From a6ea23c32db6ec28645b481f77694abad271e329 Mon Sep 17 00:00:00 2001
From: c0repwn3r <core@coredoes.dev>
Date: Fri, 3 Feb 2023 23:08:19 -0500
Subject: [PATCH] proper error catchers

---
 Cargo.lock                                    |   1 +
 trifid-api/Cargo.toml                         |   3 +-
 trifid-api/src/format.rs                      |   2 -
 trifid-api/src/main.rs                        | 123 +++++-------------
 trifid-api/src/routes/mod.rs                  |  43 ++++++
 trifid-api/src/routes/v1/auth/mod.rs          |   1 +
 .../src/routes/v1/auth/verify_magic_link.rs   |  38 ++++++
 trifid-api/src/routes/v1/mod.rs               |   1 +
 8 files changed, 116 insertions(+), 96 deletions(-)
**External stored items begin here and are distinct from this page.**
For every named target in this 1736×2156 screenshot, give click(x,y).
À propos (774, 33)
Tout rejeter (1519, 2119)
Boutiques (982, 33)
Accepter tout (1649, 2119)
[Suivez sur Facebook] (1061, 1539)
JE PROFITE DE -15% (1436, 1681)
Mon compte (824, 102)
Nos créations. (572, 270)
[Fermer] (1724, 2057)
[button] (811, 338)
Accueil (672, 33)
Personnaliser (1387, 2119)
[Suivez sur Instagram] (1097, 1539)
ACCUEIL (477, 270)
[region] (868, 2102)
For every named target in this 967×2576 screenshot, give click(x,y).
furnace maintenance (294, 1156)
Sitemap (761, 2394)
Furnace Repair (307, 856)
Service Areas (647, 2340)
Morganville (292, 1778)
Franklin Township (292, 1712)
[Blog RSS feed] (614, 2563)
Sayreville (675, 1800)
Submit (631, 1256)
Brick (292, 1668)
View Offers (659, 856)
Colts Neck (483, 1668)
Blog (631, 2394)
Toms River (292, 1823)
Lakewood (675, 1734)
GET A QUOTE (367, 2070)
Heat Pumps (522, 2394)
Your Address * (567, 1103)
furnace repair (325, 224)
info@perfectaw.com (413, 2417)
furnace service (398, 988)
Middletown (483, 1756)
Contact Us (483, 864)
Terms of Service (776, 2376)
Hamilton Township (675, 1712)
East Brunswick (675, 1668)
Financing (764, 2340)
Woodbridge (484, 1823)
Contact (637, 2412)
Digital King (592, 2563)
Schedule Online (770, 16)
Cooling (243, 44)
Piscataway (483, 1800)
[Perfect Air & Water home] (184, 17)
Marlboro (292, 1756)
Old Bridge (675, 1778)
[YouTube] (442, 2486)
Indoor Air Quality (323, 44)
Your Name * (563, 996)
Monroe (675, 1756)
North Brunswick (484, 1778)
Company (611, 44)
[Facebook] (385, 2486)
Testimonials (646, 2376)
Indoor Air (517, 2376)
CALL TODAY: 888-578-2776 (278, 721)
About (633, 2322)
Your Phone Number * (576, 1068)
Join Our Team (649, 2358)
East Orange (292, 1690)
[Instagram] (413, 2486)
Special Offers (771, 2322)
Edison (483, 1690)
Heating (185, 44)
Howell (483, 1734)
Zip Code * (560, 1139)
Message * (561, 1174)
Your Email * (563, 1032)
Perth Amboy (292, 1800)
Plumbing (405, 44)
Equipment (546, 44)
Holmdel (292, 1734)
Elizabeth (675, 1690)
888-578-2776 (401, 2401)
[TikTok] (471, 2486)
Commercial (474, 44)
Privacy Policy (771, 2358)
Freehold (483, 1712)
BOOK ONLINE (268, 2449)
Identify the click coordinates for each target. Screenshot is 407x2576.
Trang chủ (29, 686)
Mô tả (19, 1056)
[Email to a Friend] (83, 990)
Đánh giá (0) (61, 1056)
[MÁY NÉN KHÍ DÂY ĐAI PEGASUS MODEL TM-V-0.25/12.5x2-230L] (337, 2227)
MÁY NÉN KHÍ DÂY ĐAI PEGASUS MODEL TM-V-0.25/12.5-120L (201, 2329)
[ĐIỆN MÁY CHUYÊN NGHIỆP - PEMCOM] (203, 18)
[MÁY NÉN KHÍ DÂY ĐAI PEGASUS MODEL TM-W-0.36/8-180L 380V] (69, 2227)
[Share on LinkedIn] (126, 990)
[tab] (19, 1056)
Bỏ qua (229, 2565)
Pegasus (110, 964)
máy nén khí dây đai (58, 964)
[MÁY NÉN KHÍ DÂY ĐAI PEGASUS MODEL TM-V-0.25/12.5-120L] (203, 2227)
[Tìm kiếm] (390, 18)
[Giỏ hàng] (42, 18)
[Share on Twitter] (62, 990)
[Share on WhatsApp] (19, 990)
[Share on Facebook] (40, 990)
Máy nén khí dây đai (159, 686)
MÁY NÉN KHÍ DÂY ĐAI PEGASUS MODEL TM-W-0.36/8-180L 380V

 create mode 100644 trifid-api/src/routes/mod.rs
 create mode 100644 trifid-api/src/routes/v1/auth/mod.rs
 create mode 100644 trifid-api/src/routes/v1/auth/verify_magic_link.rs
 create mode 100644 trifid-api/src/routes/v1/mod.rs

diff --git a/Cargo.lock b/Cargo.lock
index 15bd7ba..ed77bf0 100644
--- a/Cargo.lock
+++ b/Cargo.lock
@@ -1941,6 +1941,7 @@ dependencies = [
  "base64 0.21.0",
  "dotenvy",
  "log",
+ "paste",
  "rocket",
  "serde",
  "sqlx",
diff --git a/trifid-api/Cargo.toml b/trifid-api/Cargo.toml
index 9a0921c..ecbad68 100644
--- a/trifid-api/Cargo.toml
+++ b/trifid-api/Cargo.toml
@@ -13,4 +13,5 @@ sqlx = { version = "0.6", features = [ "runtime-tokio-native-tls" , "postgres" ]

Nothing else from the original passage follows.